Dünya işçi sınıfının uluslararası birlik, mücadele ve dayanışma günüdür 1 Mayıs. Tüm dünyada olduğu gibi bizim topraklarımızda da yıllardır kutlanan 1 Mayıs’ı işçi sınıfının tarihsel hafızasından silmek isteyen patronlar sınıfı bunu hiçbir zaman başaramamıştır. Patronlar sınıfı ve onların temsilcisi hükümet, bizlerin bu şanlı gününü tanımak, aynı zamanda da resmi tatil olarak kabul etmek zorunda kaldı.
Ne var ki örgütsüz ve bilinçsiz olduğumuz koşullarda büyük bedellerle kazanılan haklarımızı bile kullanamıyoruz. Resmi tatil olmasına karşın işyerleri çalışmaya devam etti. İşçi bayramı olarak anılan 1 Mayıs maalesef bazı işçiler için bayram günü değil ölüm günü oldu.

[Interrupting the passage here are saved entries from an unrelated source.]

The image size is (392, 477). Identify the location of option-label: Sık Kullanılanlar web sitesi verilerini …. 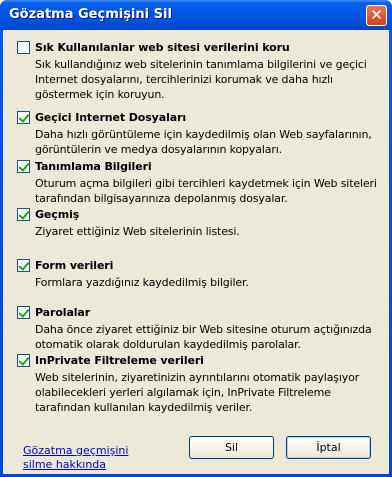
(162, 48).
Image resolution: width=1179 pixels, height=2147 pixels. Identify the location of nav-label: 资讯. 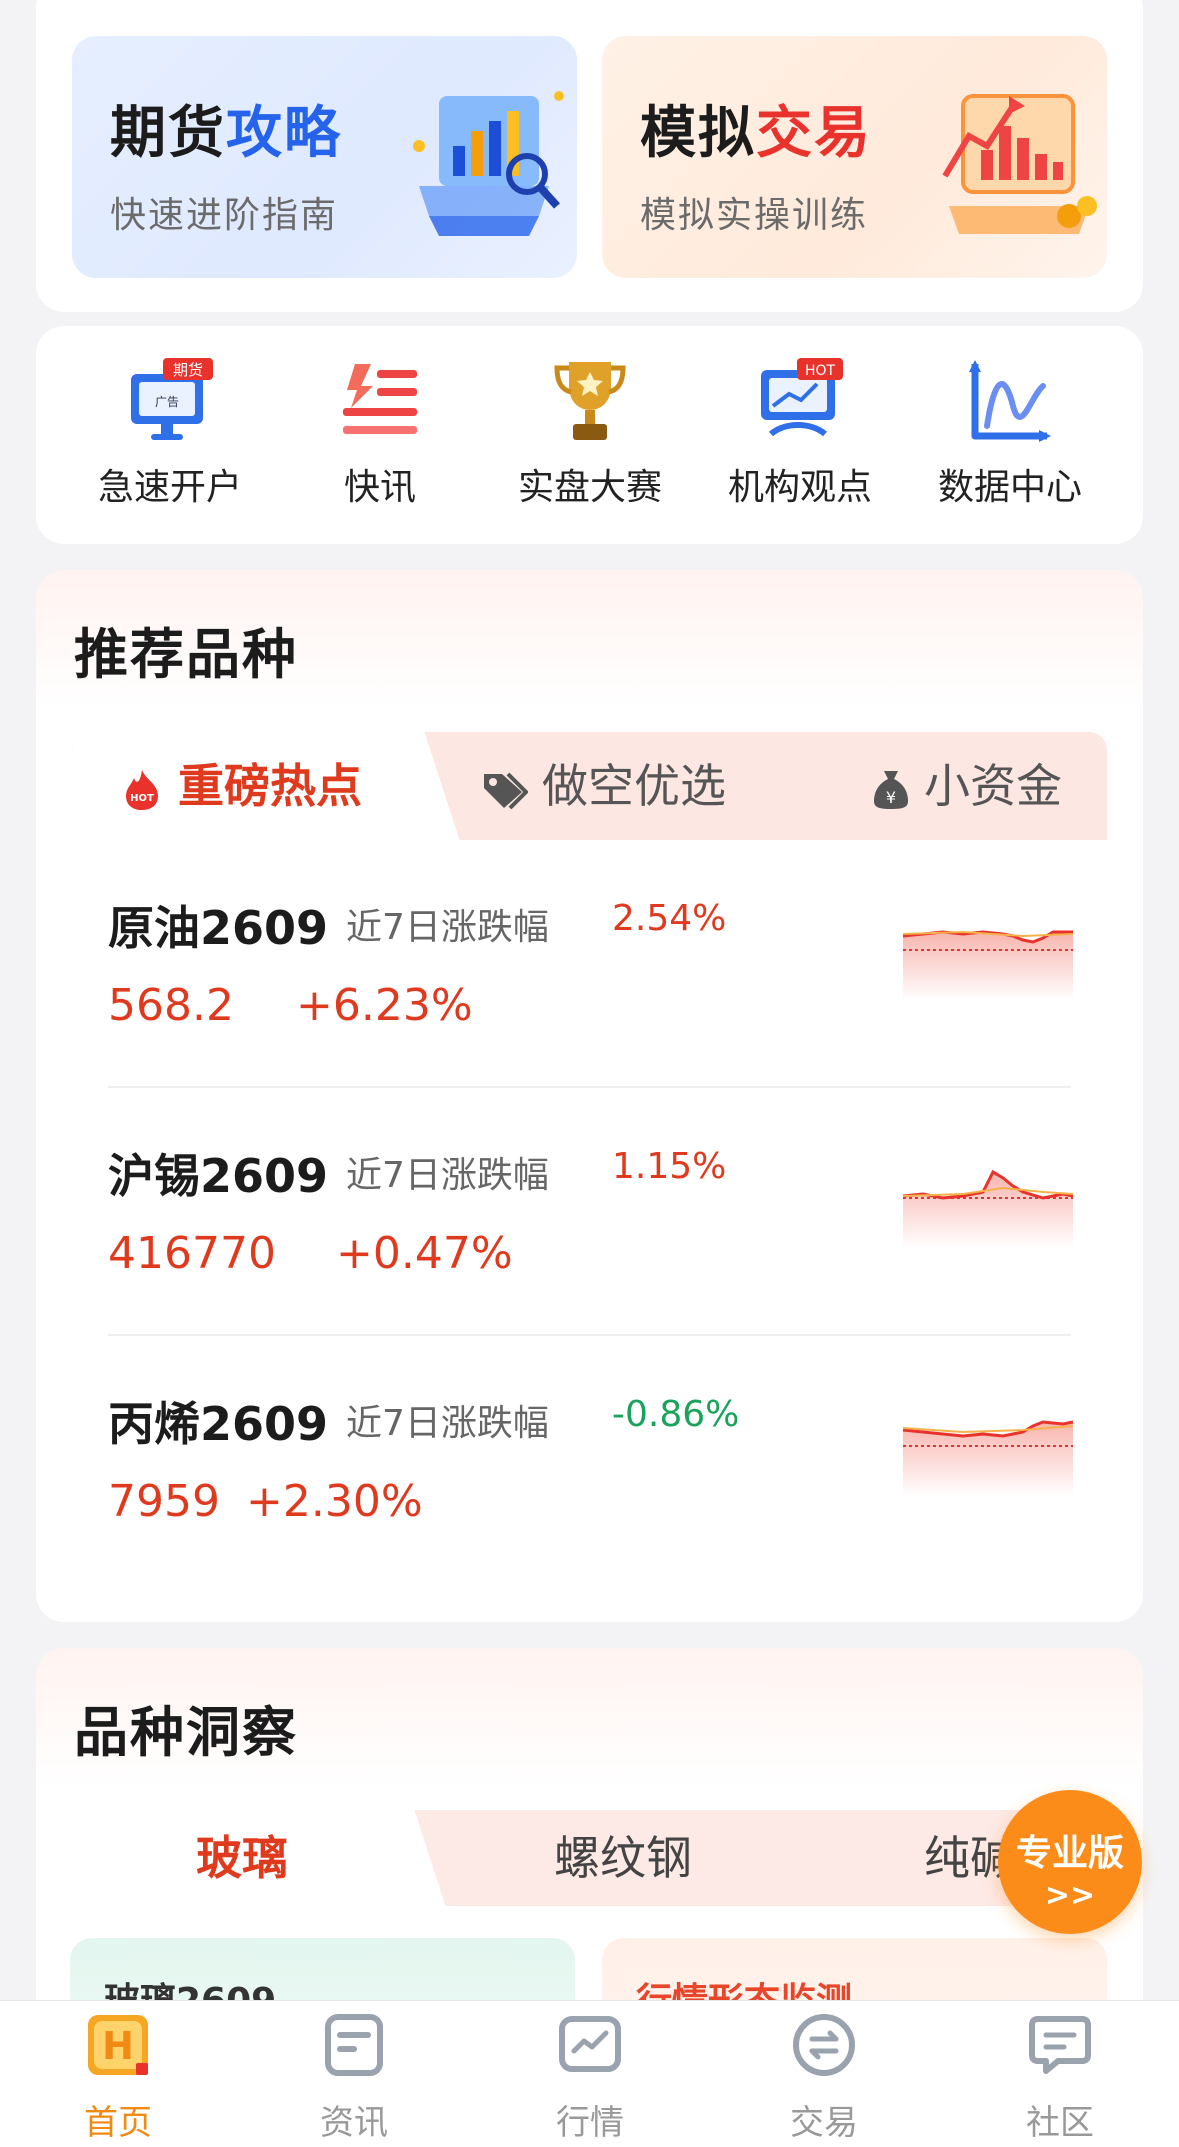
(354, 2123).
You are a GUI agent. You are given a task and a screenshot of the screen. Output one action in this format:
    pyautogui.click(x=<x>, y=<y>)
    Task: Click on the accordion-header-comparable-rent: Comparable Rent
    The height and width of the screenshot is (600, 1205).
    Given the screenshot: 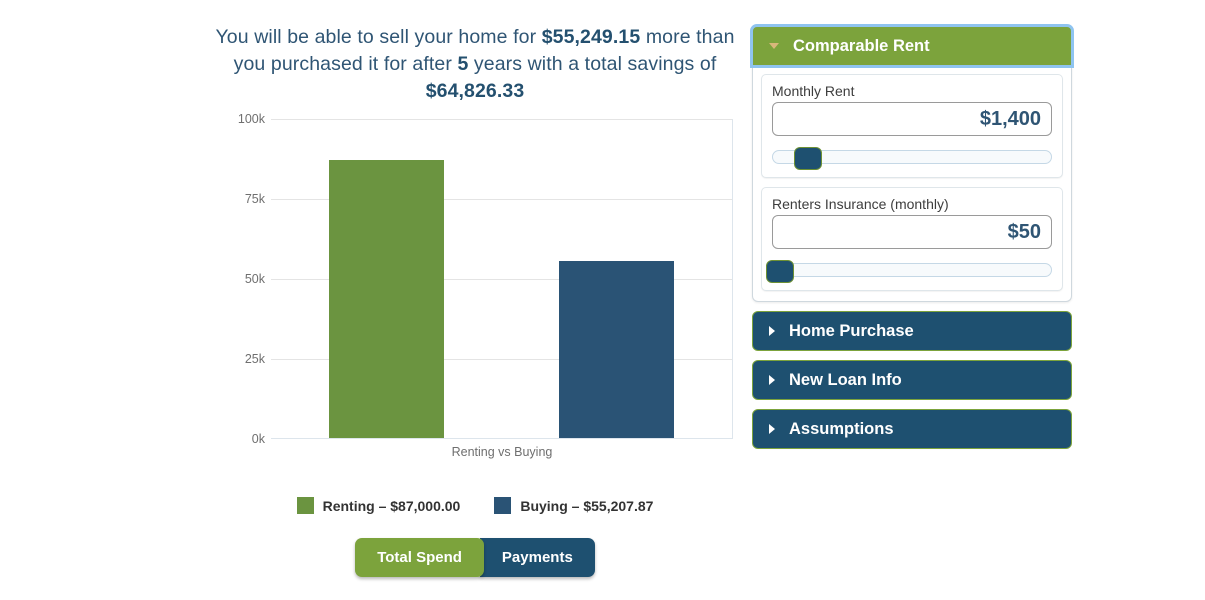 What is the action you would take?
    pyautogui.click(x=912, y=46)
    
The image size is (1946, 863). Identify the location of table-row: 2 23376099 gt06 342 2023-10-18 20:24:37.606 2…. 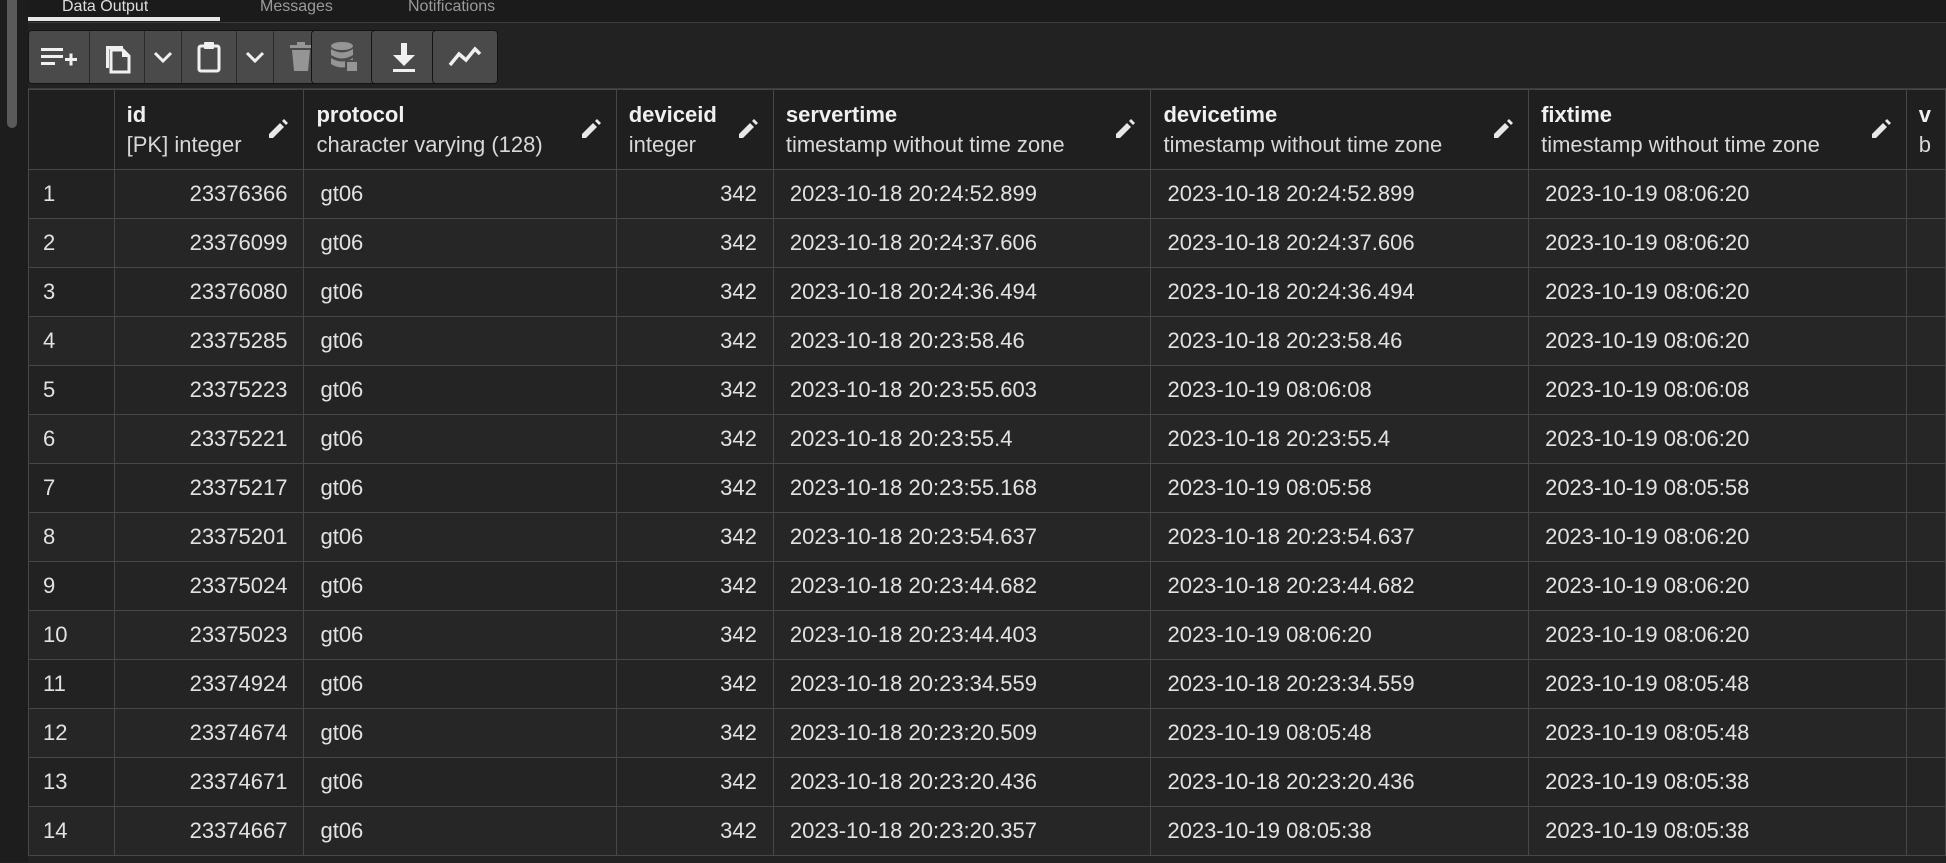
(987, 243).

Gemlik’te Borçelik fabrikasında boya işi yapan ve taşeron bir firmada çalışan 37 yaşındaki Şevket Tabla tavan vincinin kancasının kafasına çarpması sonucu ağır yaralandı. Hastaneye kaldırılan Tabla maalesef hayatını kaybetti. Kocaeli Cengiz Topel Havaalanı idari bina inşaatının 2. katında çalışan 43 yaşındaki Aydın Bakımlı dengesini kaybedip düştü. Kafası demirler arasına sıkışan Bakımlı kurtarılamadı. Bir iş cinayeti haberi de Adana’dan geldi. Geçim sıkıntısı yaşayan ailesinin bütçesine katkı sağlamak için bir mobilya atölyesinde çalışan 16 yaşındaki çocuk işçi Ömer Faruk Sever, asansöre mobilya yüklerken asansörün bir anda çalışması sonucu kabin ve duvar arasında sıkışarak can verdi. Elazığ’da ise 57 yaşındaki Levent Yılmaz çalıştığı fabrikada üzerine forklift devrilmesi sonucu aramızdan ayrıldı.
İşçi sınıfı dünyanın her yerinde hakları için, çalışırken ölmemek için sesini yükseltirken, bir yandan da işçilerin ölüm çığlıkları yükseliyor. Patronlar sınıfı daha fazla kâr için kadın-erkek, genç-yaşlı, çoluk-çocuk demeden bizlerin bayram gününde, hem de resmi tatil olan bir günde bizleri çalıştırıyor ve alınması gereken güvenlik önlemlerini almayarak bizleri ölüme gönderiyor. Resmi tatil olmasına rağmen baskıyla ve işten atma tehdidiyle işçileri zorla çalıştıran ve ölümlerine sebebiyet veren patronlar için hiçbir ceza, hiçbir yaptırım uygulanmıyor.
Patronlar sınıfı işçilerin şanlı günü 1 Mayıs’ı her fırsatta karalamaya, bu günü bizlerin bilincinde bir korku gününe dönüştürmeye çalışıyor. Ama görüyoruz ki, bizleri alanlarda olmak, taleplerimizi haykırmak veya örgütlü olmak değil, örgütsüz kalıp patronlar sınıfının baskılarına boyun eğmek, sessiz kalmak öldürüyor. İşçiler birleşmedikçe haklarını beraber savunmadıkça sermaye düzeni bizleri öldürmeye devam edecektir.
Örgütsüzlük Öldürür, Örgütlü Olmak Hayat Kurtarır!